- The building around 1930
- Interactive map of Westcustogo Inn

Restaurant information
- Established: 1923
- Closed: 2006
- Previous owners: Ernest Percy Johnson (1923–1943); James F. Riley and Edward W. Clare (1946–1960); Fred and Doris Webster (1961–1962); James F. Riley (1962–1964); Ralph and Betsey Clemons (1986–2006);
- Dress code: Smart casual
- Location: 10 Princes Point Road, Yarmouth, Maine, 04096, United States
- Coordinates: 43°47′19″N 70°10′22″W﻿ / ﻿43.7886°N 70.1728°W
- Reservations: Yes
- Website: www.angelfire.com/me4/westcustogoinn/view.htm

= Westcustogo Inn =

Westcustogo Inn was an inn and restaurant in Yarmouth, Maine, United States. Located at 10 Princes Point Road, it was in business, albeit not continuously, for 83 years.

==History==

The inn was established by Ernest Percy Johnson in 1923, although the Grand Lodge of Iowa's bulletin of 1918 mentions a meeting was held at the Westcustogo Inn, albeit listed as being in Portland, on September 9 that year. Its last owners were Ralph and Betsey Clemons in 2006. The property consisted of a fine-dining restaurant, a bar and a lounge. It had several uses between the mid-1960s and the early 1970s, before reopening for public dining in 1973. It was damaged by a fire in 1961.

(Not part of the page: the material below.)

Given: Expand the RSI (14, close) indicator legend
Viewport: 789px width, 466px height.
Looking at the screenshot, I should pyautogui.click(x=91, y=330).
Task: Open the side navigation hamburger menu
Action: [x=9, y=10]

Trolley cars of the Portland and Yarmouth Electric Railway Company used to run, every fifteen minutes, from Portland to Yarmouth between 1898 and 1933. There was a stop immediately opposite the inn, at the southern end of Pleasant Street.

==Notable guests==
Former First Lady Eleanor Roosevelt and her entourage once stayed at the Royal River Cabins, further north along Route 88, because the Eastland Park Hotel in Portland banished her dog, Fala. She chose to dine at the Westcustogo, while the owner's daughter entertained Fala on the porch.

Other notable guests at the inn include Fred Allen, Portland Hoffa, Joe Louis, Gene Tunney, Clark Gable, Charlie Chaplin, Greta Garbo, Margaret Chase Smith (on November 4, 1965), Jean Harlow, Mary Pickford, Myrna Loy, Douglas Fairbanks, Bette Davis and Gary Merrill; however, the authenticity of the signatures in Ernest Johnson's 1923–1941 guestbook have been found difficult to verify.

==Closure==
After the inn closed, it was vacant for a while, before being renovated by Cunningham Security, who are still the occupants.